So the producers gave the best role to Westwick? OK, then …


Whether the movie is needed or not, cheers to using Zola Jesus in the trailer.


It just looks OK which doesn't bode well. We already have the perfect and memorable Zeffirelli version and the ambitious and memorable Luhrmann version. Unless they are trying to do something different they shouldn't have bothered and R&J is pretty overrated as far Shakespeare's plays go anyway.


It's silly to do a straight up adaptation in a world where Zeffirelli's version exists.

Kevin Klawitter

Oh, you're so edgy and clever.

Let me explain something to you… when a play written in blank verse is adapted to the screen, it's always going to remain pretty much the same because the language is such an integral part of the execution.

You might also argue that it shouldn't be in blank verse because (ugh) it's been done that way before.
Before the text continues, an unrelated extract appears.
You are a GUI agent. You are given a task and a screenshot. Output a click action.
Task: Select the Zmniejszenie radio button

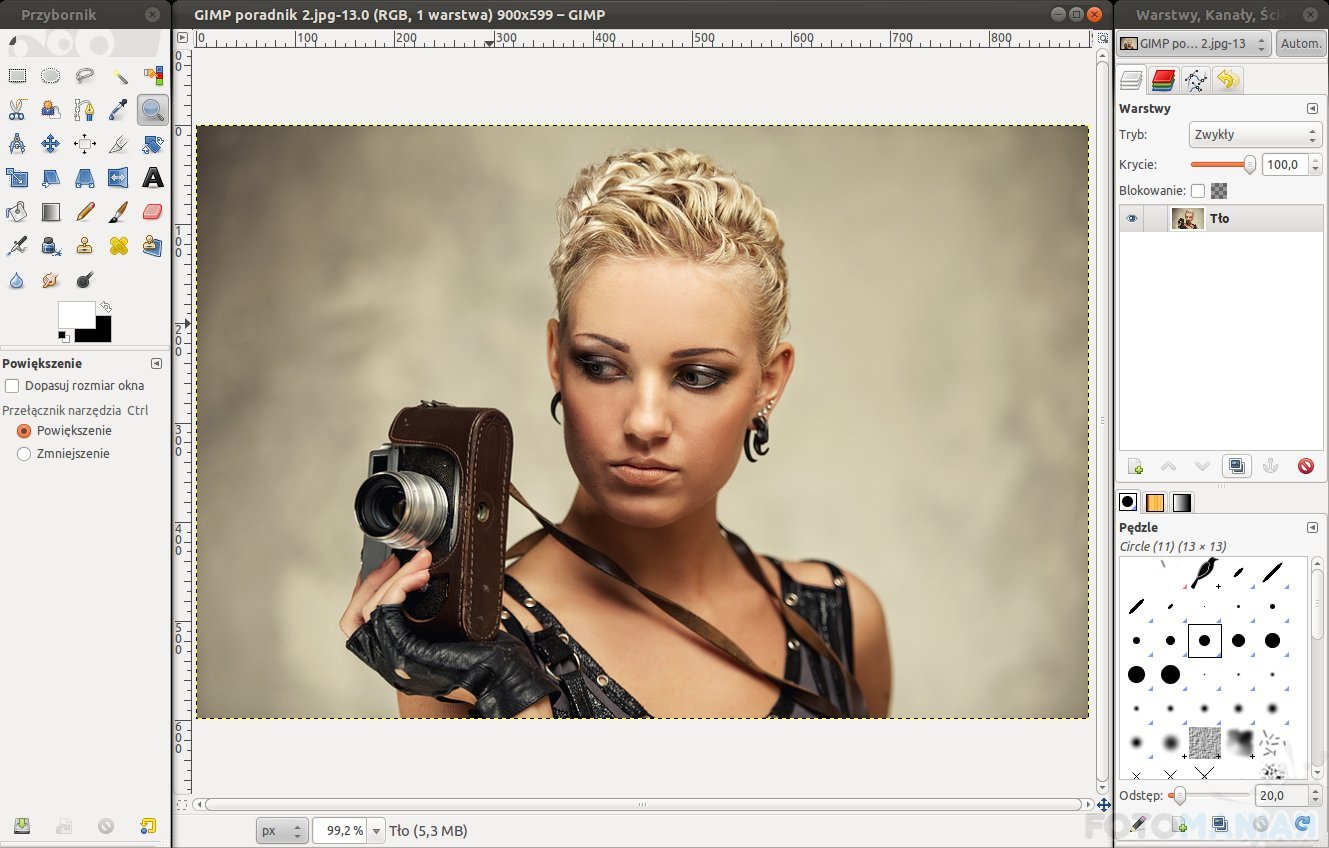[x=25, y=454]
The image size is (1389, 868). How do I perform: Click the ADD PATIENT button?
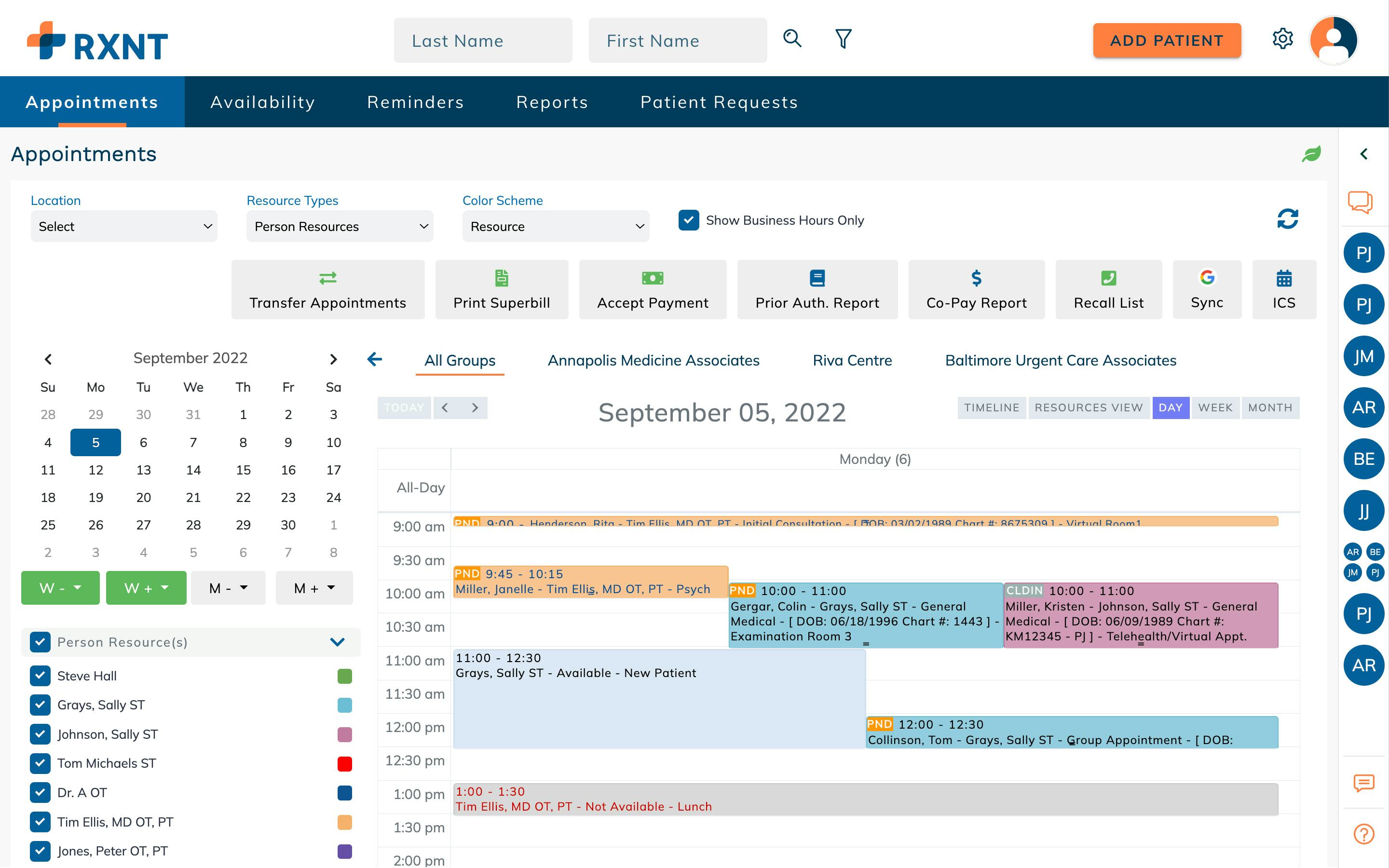click(x=1167, y=40)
Yes. It has. For hundreds of years, and it STILL WORKS because of the power of the language. There should be no limits on how many times a work can be adapted… Hailee Steinfeld owes her CAREER to starring in a remake that many initially considered unnecessary, after all. Different generations have their different versions of the story, and the results can often tell us a lot about the time period that made it.

You just seem to be coming from the clichéd, anti-intellectual, anti-art perspective of 'Shakespeare=boring'.